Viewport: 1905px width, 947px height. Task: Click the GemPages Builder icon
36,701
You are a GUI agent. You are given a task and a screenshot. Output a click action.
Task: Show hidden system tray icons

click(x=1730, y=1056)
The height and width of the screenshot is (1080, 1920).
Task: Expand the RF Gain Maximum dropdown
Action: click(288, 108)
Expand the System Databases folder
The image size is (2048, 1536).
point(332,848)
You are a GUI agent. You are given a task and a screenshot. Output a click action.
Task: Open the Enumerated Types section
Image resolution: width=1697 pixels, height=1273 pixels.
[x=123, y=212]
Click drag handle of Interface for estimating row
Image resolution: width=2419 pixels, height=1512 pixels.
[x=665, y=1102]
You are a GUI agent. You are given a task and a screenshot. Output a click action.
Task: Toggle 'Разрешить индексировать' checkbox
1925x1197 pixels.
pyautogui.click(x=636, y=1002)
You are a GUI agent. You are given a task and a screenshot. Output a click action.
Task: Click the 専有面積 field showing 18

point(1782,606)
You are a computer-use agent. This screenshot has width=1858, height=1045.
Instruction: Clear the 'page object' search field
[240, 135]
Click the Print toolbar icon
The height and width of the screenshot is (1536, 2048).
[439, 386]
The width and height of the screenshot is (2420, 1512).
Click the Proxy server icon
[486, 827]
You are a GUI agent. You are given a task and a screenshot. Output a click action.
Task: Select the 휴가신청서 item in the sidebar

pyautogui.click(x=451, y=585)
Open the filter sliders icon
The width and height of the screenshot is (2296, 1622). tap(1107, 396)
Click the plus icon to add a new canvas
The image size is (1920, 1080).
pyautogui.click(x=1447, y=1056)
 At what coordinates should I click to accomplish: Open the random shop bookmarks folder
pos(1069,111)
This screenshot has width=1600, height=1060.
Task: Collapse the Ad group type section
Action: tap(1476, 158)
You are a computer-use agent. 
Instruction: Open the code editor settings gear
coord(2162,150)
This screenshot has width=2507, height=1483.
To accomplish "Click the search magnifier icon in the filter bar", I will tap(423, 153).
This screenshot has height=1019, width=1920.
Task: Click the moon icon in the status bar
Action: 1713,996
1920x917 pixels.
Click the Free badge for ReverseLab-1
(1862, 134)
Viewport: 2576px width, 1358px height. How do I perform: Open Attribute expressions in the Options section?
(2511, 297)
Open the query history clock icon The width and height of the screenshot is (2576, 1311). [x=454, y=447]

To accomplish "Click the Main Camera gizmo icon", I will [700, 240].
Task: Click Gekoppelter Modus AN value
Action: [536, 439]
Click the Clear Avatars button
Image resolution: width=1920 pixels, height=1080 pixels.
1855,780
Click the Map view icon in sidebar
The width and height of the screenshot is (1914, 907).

****************

→ **Exercise aim**: Please write out the records from above, keeping every line exact.

→ **Task solution**:
Viewport: 1905px width, 947px height. Task: Click the GemPages Builder icon
36,701
You are a GUI agent. You are given a task and a screenshot. Output a click action.
Task: Show hidden system tray icons

click(x=1730, y=1056)
The height and width of the screenshot is (1080, 1920).
Task: Expand the RF Gain Maximum dropdown
Action: click(288, 108)
Expand the System Databases folder
The image size is (2048, 1536).
point(332,848)
You are a GUI agent. You are given a task and a screenshot. Output a click action.
Task: Open the Enumerated Types section
Image resolution: width=1697 pixels, height=1273 pixels.
[x=123, y=212]
Click drag handle of Interface for estimating row
Image resolution: width=2419 pixels, height=1512 pixels.
[x=665, y=1102]
You are a GUI agent. You are given a task and a screenshot. Output a click action.
Task: Toggle 'Разрешить индексировать' checkbox
1925x1197 pixels.
pyautogui.click(x=636, y=1002)
You are a GUI agent. You are given a task and a screenshot. Output a click action.
Task: Click the 専有面積 field showing 18

point(1782,606)
You are a computer-use agent. This screenshot has width=1858, height=1045.
Instruction: Clear the 'page object' search field
[240, 135]
Click the Print toolbar icon
The height and width of the screenshot is (1536, 2048).
[439, 386]
The width and height of the screenshot is (2420, 1512).
Click the Proxy server icon
[486, 827]
You are a GUI agent. You are given a task and a screenshot. Output a click action.
Task: Select the 휴가신청서 item in the sidebar

pyautogui.click(x=451, y=585)
Open the filter sliders icon
The width and height of the screenshot is (2296, 1622). tap(1107, 396)
Click the plus icon to add a new canvas
The image size is (1920, 1080).
pyautogui.click(x=1447, y=1056)
 At what coordinates should I click to accomplish: Open the random shop bookmarks folder
pos(1069,111)
This screenshot has width=1600, height=1060.
Task: Collapse the Ad group type section
Action: tap(1476, 158)
You are a computer-use agent. 
Instruction: Open the code editor settings gear
coord(2162,150)
This screenshot has width=2507, height=1483.
To accomplish "Click the search magnifier icon in the filter bar", I will tap(423, 153).
This screenshot has height=1019, width=1920.
Task: Click the moon icon in the status bar
Action: 1713,996
1920x917 pixels.
Click the Free badge for ReverseLab-1
(1862, 134)
Viewport: 2576px width, 1358px height. How do I perform: Open Attribute expressions in the Options section?
(2511, 297)
Open the query history clock icon The width and height of the screenshot is (2576, 1311). [x=454, y=447]

To accomplish "Click the Main Camera gizmo icon", I will [700, 240].
Task: Click Gekoppelter Modus AN value
Action: [536, 439]
Click the Clear Avatars button
Image resolution: width=1920 pixels, height=1080 pixels.
1855,780
Click the Map view icon in sidebar
The width and height of the screenshot is (1914, 907).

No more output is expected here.